Activity list:
a - Answer these questions using the passage on the Immigration Act of 1990:
(i) Who introduced the bill in the Senate as S. 358, and on what date?
(ii) What was the vote when the Senate passed the bill on July 13, 1989?
(iii) How many immigrants per year did the act allow for the fiscal years 1992–94?
b - Write out the section of the passage on the Immigration Act of 1990 that begins at the words "Enacted by the 101st" and stops after "July 13, 1989 (81–17)".

Enacted by the 101st United States Congress
Citations
Public law Pub.L. 101–649
Statutes at Large 104 Stat. 4978
Codification
Titles amended 8 U.S.C.: Aliens and Nationality
Legislative history
  • Introduced in the Senate as S. 358 by Ted Kennedy (DMA) on February 7, 1989
  • Committee consideration by Senate Judiciary, House Judiciary
  • Passed the Senate on July 13, 1989 (81–17)
  • Passed the House on October 3, 1990 (unanimous consent in lieu of H.R. 4300, passed 231–192)
  • Reported by the joint conference committee on October 26, 1990; agreed to by the Senate on October 26, 1990 (89–8) and by the House on October 27, 1990 (264–118)
  • Signed into law by President George H. W. Bush on November 29, 1990

The Immigration Act of 1990 (Pub.L. 101–649, 104 Stat. 4978, enacted November 29, 1990) was signed into law by George H. W. Bush on November 29, 1990.[1] It was first introduced by Senator Ted Kennedy in 1989. It was a national reform of the Immigration and Nationality Act of 1965. It increased total, overall immigration to allow 700,000 immigrants to come to the U.S. per year for the fiscal years 1992–94, and 675,000 per year after that.[2] It provided family-based immigration visa, created five distinct employment based visas, categorized by occupation, and a diversity visa program that created a lottery to admit immigrants from "low admittance" countries [3] or countries where their citizenry was underrepresented in the U.S.

Records from a data source:
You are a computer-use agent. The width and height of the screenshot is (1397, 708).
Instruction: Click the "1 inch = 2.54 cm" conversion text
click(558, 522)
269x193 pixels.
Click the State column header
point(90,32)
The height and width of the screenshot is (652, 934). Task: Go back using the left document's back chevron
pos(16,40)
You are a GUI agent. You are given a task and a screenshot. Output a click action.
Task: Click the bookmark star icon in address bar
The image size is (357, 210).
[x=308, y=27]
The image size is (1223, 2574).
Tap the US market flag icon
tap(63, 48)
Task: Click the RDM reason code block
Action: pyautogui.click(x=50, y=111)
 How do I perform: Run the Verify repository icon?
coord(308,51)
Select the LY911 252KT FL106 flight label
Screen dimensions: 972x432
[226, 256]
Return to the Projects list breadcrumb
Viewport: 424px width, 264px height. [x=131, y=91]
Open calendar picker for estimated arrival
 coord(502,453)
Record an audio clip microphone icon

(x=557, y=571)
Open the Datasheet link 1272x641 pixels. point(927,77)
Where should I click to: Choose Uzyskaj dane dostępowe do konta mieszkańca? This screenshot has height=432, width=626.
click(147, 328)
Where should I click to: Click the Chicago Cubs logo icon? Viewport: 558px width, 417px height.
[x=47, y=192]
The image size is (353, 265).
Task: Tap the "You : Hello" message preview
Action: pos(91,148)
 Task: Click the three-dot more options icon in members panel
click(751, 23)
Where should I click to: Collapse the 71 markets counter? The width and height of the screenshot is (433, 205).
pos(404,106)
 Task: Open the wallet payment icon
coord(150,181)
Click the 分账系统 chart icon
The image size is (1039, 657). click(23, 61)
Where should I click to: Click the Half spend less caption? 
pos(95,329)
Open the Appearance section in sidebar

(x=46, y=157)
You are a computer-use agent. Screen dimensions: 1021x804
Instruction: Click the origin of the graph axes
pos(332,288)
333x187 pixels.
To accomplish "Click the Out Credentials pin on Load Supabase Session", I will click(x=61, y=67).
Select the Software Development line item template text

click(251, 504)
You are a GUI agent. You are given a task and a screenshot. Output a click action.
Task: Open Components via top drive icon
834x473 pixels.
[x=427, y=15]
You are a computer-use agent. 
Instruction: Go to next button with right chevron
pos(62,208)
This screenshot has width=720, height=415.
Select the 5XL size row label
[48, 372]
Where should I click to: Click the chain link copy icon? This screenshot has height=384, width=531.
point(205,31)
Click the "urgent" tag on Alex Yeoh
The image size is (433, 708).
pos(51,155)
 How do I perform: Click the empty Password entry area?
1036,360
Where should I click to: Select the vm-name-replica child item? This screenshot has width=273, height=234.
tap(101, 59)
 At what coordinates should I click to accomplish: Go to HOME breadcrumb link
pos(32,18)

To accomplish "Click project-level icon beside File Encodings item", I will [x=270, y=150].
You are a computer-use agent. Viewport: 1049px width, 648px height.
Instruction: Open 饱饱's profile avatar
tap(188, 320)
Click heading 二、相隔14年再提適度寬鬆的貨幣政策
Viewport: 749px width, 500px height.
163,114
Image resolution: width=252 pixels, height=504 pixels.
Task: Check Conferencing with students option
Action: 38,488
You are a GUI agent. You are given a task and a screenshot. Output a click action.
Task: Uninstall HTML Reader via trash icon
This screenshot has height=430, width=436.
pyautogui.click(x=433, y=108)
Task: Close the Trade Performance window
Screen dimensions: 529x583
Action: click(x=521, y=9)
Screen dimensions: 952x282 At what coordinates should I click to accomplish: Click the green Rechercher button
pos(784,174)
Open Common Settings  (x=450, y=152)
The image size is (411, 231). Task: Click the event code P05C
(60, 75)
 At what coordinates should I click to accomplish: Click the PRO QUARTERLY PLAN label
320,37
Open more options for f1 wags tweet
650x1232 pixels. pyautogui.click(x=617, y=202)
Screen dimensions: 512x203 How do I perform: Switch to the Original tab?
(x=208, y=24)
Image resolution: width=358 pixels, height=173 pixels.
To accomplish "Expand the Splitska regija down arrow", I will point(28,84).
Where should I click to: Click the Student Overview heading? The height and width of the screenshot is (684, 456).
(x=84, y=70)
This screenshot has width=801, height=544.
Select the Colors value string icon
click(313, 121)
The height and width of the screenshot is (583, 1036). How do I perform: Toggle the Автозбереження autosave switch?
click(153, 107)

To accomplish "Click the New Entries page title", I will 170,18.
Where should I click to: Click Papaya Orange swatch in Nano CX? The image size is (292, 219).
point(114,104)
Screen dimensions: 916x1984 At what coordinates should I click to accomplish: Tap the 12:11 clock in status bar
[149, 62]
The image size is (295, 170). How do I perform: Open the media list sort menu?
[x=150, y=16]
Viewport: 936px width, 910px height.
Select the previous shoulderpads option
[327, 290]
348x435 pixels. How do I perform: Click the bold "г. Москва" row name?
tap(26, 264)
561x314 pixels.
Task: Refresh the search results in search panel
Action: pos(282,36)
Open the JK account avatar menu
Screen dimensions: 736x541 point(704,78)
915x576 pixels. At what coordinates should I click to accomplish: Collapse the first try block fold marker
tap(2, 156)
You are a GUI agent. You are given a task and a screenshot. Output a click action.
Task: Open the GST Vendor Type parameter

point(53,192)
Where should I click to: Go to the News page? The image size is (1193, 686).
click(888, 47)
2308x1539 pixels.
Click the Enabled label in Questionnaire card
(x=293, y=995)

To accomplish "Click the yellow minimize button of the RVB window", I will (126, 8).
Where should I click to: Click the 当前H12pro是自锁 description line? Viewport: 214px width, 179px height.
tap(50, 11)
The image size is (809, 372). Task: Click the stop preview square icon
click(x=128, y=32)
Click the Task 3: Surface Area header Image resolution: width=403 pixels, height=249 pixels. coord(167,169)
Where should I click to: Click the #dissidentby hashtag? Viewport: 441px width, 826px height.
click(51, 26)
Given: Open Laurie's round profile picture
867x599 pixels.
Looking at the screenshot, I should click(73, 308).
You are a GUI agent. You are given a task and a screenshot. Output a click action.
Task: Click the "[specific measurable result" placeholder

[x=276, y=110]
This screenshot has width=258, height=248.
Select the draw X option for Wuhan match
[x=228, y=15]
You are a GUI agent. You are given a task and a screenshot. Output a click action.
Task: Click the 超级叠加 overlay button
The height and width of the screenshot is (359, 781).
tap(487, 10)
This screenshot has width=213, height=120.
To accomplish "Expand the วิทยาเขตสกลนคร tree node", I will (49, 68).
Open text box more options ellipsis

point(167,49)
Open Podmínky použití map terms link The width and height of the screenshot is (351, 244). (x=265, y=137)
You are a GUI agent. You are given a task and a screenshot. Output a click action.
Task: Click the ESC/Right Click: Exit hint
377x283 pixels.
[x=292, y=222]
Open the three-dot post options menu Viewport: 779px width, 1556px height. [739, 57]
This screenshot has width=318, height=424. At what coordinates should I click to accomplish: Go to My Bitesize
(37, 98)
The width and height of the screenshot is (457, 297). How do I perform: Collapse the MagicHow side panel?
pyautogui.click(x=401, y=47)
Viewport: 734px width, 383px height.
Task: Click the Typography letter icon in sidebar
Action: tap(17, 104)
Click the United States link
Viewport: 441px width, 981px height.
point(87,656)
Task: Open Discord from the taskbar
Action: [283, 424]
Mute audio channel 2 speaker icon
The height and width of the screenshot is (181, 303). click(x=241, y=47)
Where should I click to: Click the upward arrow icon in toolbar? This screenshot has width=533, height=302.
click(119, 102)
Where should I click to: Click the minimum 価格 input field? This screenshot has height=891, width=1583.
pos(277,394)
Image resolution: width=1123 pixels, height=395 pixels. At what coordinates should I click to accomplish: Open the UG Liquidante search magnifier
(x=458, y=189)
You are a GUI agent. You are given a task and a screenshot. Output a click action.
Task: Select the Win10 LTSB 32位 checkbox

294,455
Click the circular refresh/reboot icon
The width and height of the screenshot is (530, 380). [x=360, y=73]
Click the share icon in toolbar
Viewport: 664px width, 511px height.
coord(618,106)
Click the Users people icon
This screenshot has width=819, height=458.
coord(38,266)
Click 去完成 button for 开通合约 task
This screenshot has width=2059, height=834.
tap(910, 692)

Answers per task:
a -
(i) Ted Kennedy, on February 7, 1989.
(ii) 81–17.
(iii) 700,000.

b -
Enacted by the 101st United States Congress
Citations
Public law Pub.L. 101–649
Statutes at Large 104 Stat. 4978
Codification
Titles amended 8 U.S.C.: Aliens and Nationality
Legislative history
  • Introduced in the Senate as S. 358 by Ted Kennedy (DMA) on February 7, 1989
  • Committee consideration by Senate Judiciary, House Judiciary
  • Passed the Senate on July 13, 1989 (81–17)